> **What is needed**
Pictures must not appear in the copy. Reproduce exactly, and only, the lines from the one with "Task: Click the red" through the end of the data below.

----- Data to process -----

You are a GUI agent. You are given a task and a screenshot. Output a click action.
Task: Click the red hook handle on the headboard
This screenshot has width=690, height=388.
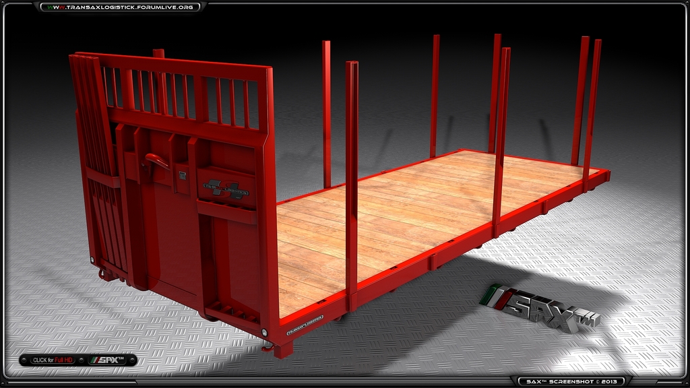pos(156,161)
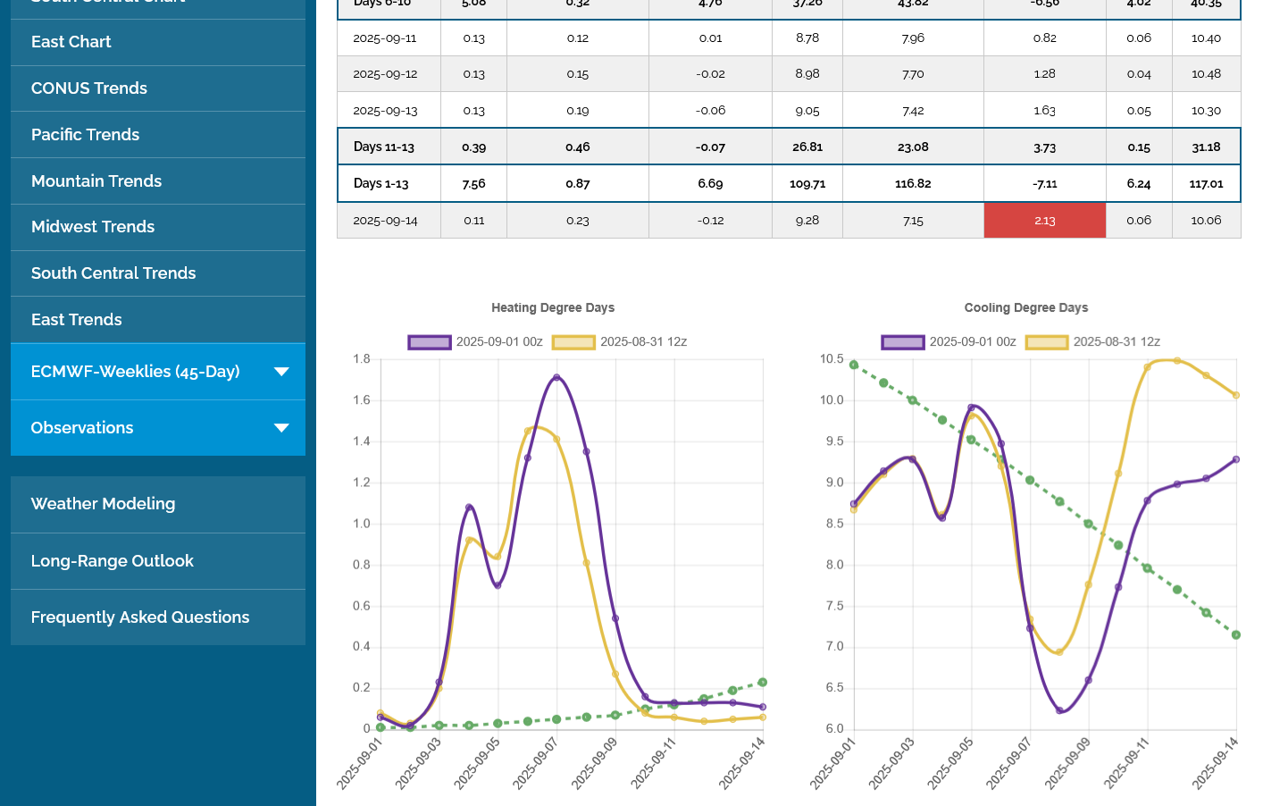Open the Weather Modeling section

pos(104,504)
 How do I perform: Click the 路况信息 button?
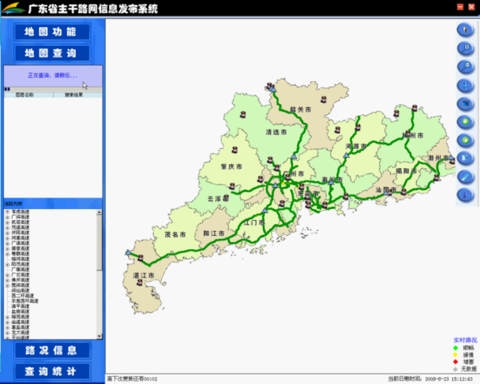51,350
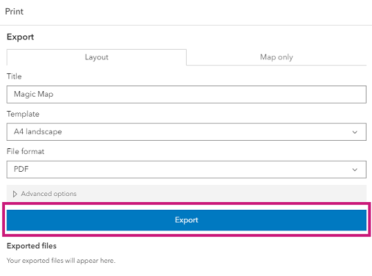
Task: Click the Magic Map text in the title box
Action: click(x=33, y=95)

-----

> **Result below**
Task: Click the red hook handle on the headboard
This screenshot has width=690, height=388.
pos(156,161)
Open the Weather Modeling section

pos(104,504)
 How do I perform: Click the 路况信息 button?
51,350
Task: Click the Magic Map text in the title box
Action: click(x=33, y=95)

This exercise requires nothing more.